Central States justifies its lien amount with an affidavit from an executive officer of the Fund with knowledge of the payments. (Dkt. 98-1 ¶¶ 14-15.) What is more, the defendants themselves represented to a mediator in the underlying medical malpractice case that Central States paid $320,000 of Shelby Haynes's medical bills. (Dkt. 108 ¶ 24; see id. ¶ 25.) Substantiating this figure is a detailed spreadsheet—prepared by Central States and delivered to DiCuccio in the malpractice case—listing dates of service, service providers, amounts charged by service providers, and the amounts of those charges paid by Central States. Id. ¶¶ 26-27.

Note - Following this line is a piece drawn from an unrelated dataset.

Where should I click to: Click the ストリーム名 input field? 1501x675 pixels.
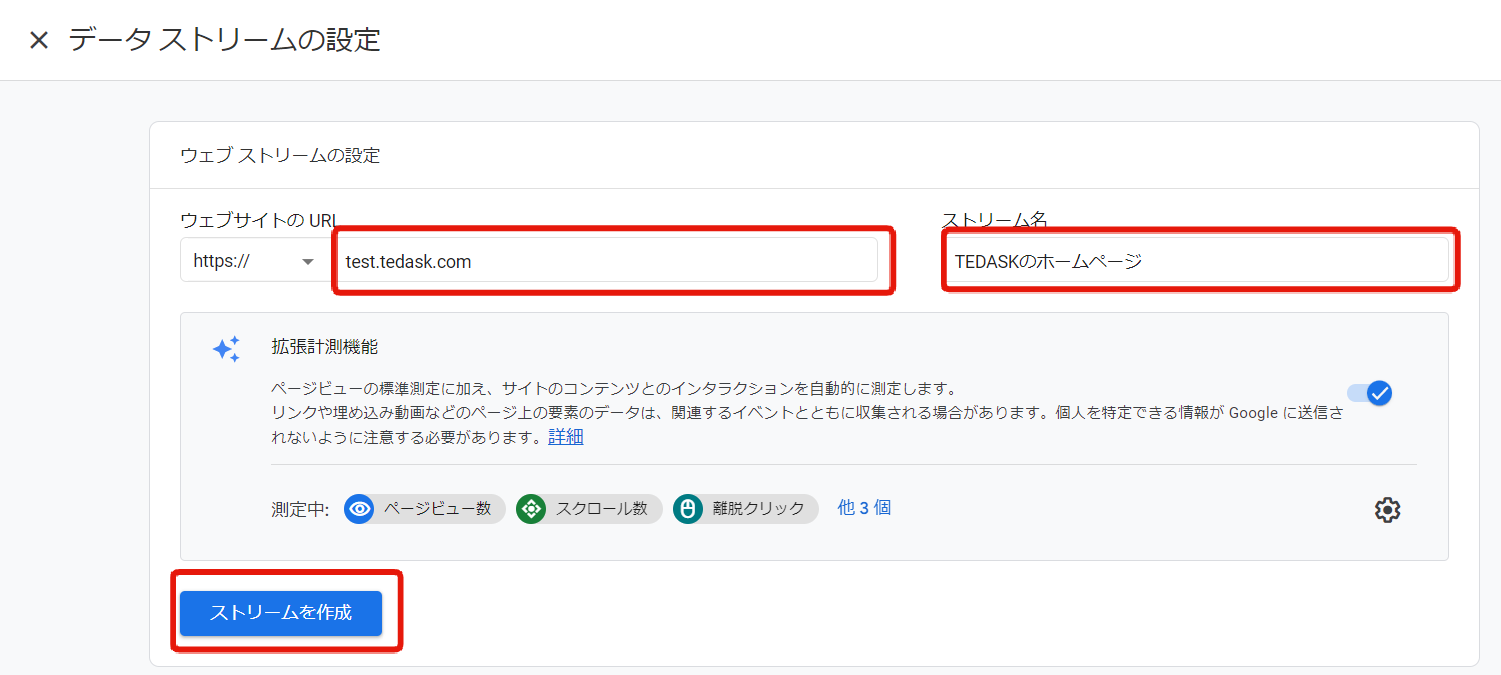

The defendants merely state that Central States needs to show more than they have shown to prove that figure. But it is the defendants who failed to rebut the evidence in the record that this number is accurate. Their blanket assertion that Central States needs to do more is not an adequate response under either Federal or Local Rule 56. See Fed. R. Civ. P. 56(c)(1)-(2); L.R. 56.1(b)(3)(B). The defendants needed to provide evidence that shows that $312,286.50 is inaccurate and they neglected to do so.

CONCLUSION

All told, Haynes's health insurance contract binds her to its terms, so she must comply with its subrogation provision and reimburse Central States for the benefits it paid for her because the settlement of her malpractice claim created an equitable lien by agreement between the parties. The Court accordingly grants Central States' motion (Dkt. 96), denies the defendants' cross-motion (Dkt. 102), and enters summary judgment for Central States in the amount of its outstanding lien: $312,286.50. To enforce that lien, the Court imposes a constructive trust on the settlement fund held by DiCuccio and his firm. After judgment, Central States may provide evidence establishing the amount of interest on the lien in addition to the amount of outstanding attorney's fees and costs under Local Rules 54.1 and 54.3.